Já o Renascimento traz Descartes e seu “Discurso sobre o Método”, com a comprovação científica, o ordenamento lógico e sistemático, a razão acima de tudo. Para Descartes a aquisição do conhecimento era proveniente de quatro elementos base:

18 Original em Inglês: “God appointed human beings to be the stewards of the earth, and gave him the fruits of the earth for their own use.”

... nunca aceitar nada como verdade, a não se que fosse axiomático; dividir toda a complexidade do que se examina nas menores frações possíveis, pois não se pode lidar logo de início com grandes proposições; conduzir o pensamento sempre numa ordem lógica, começando do mais simples e fácil para o mais difícil; e raciocinar rigorosamente, como numa ciência exata, tendo a certeza de que nada escapou à lógica empregada (DUPAS, 2006, p. 39).

Este racionalismo é o primeiro passo no sentido de destruir a visão sistêmica do mundo em favor de uma visão fragmentada, e analítica. O mais importante é conhecer ao máximo pequenas partes do saber, no lugar de entender como o todo se manifesta.

A Revolução Industrial desponta com a tecnologia, e a sistematização no aproveitamento dos recursos naturais. Segundo Foladori (2001, p. 110),

A Revolução Industrial do século XVIII e a revolução dos transportes e comunicação do último quarto do século XIX, que permitiu a expansão imperialista, colonização e conquista completa do mundo, provocaram um ponto de inflexão na relação do ser humano com a natureza.

Os conhecimentos científicos adquiridos ajudam na exploração cada vez mais eficaz do ambiente. O homem afinal passa a entender a natureza não mais como parte integrante do seu meio, mas apenas como um mero recurso a ser explorado em todas as suas possibilidades.
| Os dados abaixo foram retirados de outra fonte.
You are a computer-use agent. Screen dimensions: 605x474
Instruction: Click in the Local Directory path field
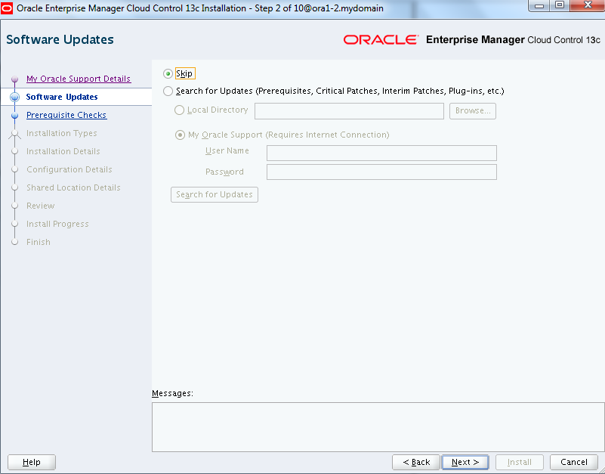pos(349,111)
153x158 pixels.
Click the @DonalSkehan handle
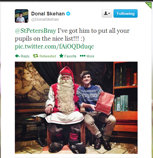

A partir daí o ideal de crescer e desenvolver, por meio do subjugo da natureza, são os novos focos de ação de empresas e governos.

3.1.2 A submissão do meio ambiente

A Modernidade traz modelos de racionalidade, o triunfo do individualismo, e do próprio homem, como afirma Gómez-Heras (2003, p. 128), “a Modernidade é a época da cultura antropocêntrica, ou seja, a ascensão do homem a protagonista da interpretação e gestão de sua vida”, assim como o período de “busca de dominação – sempre no fundo fracassada, apesar da transformação - da civilização da técnica e da cidade em relação ao meio natural” (PELIZZOLI, 2002, p. 98).

A compreensão de aspectos naturais e seu domínio desmistifica a natureza, que passa então a ser entendida como recurso a explorar, um mero objeto a serviço dos interesses humanos.

A consciência do poder do homem aumenta dramaticamente no século XIX, com a multiplicidade de novas idéias e interpretações, enquanto que no século XX o homem ocidental alcançou um vertiginoso antropocentrismo, isolado em seu poder sobre a natureza (GLACKEN, 1996, p. 457).

Por meio de sua capacidade de produzir cultura, estabelecer idéias e perenizar acontecimentos e conhecimentos, e homem desenvolveu tecnologias e dominou a natureza, criando assim um mundo social que trabalha e existe em função de suas necessidades. O homem criou sua história, história esta que explica a dominação humana através de métodos e de ciência, como atesta Molina (2001, p. 26) ao afirmar que “nesta civilização predomina uma razão essencial, a da ciência e a da tecnologia, que foram impostas a outras formas de conhecimento e a outros conjuntos de valores e crenças”. O homem, portanto, segue assim sua história natural como ser vivo e, simultaneamente, segue também criando, evoluindo e provocando alterações na natureza, dando prosseguimento a sua história cultural.